Your goal. In the entries below, find each line with the string "проезда" and copy it.

(Stored dataset items)
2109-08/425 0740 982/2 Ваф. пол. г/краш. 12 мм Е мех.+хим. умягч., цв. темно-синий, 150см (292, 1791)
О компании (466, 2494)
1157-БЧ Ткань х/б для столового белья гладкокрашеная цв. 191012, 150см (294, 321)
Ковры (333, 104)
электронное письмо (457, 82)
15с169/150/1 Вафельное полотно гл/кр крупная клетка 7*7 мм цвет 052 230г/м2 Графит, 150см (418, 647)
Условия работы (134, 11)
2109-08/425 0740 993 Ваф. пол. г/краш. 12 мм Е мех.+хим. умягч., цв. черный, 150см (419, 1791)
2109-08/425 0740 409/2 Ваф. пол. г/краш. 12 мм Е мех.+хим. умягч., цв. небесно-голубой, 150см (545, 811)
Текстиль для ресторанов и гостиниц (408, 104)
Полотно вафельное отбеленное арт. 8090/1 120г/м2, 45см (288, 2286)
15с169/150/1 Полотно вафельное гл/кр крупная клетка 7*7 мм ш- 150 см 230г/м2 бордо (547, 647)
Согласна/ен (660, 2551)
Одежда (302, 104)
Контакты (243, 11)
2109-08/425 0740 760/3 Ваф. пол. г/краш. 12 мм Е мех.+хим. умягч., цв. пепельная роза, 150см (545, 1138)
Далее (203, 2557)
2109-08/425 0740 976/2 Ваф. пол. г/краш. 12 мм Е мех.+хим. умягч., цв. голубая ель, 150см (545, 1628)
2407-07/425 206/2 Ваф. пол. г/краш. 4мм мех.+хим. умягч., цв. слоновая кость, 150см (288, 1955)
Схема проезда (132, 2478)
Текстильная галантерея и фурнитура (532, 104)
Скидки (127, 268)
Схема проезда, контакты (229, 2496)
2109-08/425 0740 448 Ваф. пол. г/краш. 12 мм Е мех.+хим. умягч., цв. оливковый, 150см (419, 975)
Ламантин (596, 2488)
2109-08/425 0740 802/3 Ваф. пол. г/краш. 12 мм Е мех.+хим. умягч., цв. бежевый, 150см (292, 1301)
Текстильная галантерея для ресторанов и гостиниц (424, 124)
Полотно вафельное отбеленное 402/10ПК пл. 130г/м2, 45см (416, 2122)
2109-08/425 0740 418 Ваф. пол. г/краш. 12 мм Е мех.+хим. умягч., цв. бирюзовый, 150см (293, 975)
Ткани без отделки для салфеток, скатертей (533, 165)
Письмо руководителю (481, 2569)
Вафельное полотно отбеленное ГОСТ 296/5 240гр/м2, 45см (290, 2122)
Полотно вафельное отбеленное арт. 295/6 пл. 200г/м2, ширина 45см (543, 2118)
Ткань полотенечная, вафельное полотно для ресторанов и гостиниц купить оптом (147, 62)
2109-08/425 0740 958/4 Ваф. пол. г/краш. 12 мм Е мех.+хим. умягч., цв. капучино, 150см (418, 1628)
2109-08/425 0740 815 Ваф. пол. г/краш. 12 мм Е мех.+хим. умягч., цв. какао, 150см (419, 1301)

Your response.
Схема проезда (132, 2478)
Схема проезда, контакты (229, 2496)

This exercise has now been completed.